_About this exercise_. Please work out how many of the lines below include "style". Only the number should be given.

——

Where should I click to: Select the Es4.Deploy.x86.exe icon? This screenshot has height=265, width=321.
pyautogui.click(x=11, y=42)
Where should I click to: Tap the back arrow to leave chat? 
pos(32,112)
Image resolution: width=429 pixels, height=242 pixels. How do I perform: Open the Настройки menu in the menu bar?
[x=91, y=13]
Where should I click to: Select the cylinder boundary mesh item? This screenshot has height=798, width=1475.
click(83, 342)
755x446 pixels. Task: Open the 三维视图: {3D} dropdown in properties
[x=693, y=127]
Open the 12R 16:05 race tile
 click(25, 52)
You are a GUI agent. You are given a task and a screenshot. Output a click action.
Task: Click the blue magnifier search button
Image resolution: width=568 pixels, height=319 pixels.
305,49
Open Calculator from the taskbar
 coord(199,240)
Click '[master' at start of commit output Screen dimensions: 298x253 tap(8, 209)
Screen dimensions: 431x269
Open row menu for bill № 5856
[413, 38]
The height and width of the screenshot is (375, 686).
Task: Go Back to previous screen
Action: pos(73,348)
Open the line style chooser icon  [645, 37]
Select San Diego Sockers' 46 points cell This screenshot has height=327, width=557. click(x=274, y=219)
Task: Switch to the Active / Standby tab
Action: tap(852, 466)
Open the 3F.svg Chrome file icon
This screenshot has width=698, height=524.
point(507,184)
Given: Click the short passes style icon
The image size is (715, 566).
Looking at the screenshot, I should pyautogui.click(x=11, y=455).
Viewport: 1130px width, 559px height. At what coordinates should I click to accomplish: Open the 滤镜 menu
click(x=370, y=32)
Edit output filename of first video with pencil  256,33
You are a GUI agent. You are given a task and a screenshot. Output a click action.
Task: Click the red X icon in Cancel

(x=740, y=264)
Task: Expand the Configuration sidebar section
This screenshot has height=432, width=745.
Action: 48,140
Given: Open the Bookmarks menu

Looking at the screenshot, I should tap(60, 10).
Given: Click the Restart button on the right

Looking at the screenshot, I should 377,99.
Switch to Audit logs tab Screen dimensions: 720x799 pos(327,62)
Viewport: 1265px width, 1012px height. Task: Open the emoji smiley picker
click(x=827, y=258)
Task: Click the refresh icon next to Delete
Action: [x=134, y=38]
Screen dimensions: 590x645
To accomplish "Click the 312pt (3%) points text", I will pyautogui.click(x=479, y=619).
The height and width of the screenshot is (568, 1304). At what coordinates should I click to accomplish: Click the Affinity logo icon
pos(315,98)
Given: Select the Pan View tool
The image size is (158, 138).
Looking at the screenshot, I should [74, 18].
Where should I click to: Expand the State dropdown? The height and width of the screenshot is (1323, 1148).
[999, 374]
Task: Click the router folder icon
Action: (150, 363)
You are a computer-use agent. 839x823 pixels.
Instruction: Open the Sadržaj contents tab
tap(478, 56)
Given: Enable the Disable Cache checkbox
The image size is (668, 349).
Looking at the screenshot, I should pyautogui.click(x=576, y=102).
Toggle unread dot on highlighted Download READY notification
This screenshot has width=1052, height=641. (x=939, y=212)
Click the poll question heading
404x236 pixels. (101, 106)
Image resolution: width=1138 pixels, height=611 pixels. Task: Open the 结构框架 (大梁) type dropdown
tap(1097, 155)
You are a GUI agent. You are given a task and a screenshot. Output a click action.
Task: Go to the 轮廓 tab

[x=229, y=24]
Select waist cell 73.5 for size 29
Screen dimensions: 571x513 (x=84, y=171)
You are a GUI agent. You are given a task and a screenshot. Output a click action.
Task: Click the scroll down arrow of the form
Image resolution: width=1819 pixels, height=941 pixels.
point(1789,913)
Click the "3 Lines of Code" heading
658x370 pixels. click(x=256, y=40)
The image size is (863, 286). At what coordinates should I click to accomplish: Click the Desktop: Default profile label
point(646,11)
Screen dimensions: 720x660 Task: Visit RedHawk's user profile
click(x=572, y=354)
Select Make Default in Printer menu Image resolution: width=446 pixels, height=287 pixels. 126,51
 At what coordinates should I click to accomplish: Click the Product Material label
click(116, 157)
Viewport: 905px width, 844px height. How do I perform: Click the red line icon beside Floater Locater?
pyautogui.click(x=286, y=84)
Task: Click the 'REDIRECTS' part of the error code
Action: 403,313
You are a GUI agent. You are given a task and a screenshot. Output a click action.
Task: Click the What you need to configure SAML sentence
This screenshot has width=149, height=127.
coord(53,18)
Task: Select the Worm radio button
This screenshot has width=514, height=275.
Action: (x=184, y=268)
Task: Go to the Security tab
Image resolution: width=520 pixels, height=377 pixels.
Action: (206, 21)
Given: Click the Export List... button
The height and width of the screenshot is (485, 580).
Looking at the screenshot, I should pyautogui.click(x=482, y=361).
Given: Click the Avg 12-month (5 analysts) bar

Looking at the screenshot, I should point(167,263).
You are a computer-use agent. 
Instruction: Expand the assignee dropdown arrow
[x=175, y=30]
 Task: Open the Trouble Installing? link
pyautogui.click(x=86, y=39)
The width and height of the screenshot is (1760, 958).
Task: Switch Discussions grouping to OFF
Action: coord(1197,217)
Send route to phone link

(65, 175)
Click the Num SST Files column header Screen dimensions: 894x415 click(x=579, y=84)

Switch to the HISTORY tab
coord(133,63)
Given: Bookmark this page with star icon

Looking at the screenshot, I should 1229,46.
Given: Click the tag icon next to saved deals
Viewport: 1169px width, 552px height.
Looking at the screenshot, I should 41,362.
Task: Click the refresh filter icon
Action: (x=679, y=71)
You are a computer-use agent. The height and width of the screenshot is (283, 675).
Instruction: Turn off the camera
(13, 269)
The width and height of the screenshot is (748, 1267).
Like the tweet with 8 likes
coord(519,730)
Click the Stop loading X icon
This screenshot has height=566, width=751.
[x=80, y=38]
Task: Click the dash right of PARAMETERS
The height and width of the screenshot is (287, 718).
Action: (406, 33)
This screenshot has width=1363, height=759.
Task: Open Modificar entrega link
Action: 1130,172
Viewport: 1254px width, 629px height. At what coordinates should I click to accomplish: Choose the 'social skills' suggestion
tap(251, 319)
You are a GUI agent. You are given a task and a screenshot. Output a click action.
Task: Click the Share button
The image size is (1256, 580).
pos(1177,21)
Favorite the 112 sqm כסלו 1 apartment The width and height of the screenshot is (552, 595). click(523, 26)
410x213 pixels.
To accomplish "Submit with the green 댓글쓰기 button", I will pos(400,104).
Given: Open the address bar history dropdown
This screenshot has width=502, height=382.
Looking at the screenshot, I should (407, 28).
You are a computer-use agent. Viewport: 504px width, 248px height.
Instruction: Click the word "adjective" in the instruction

——

_Solution to the problem_. 2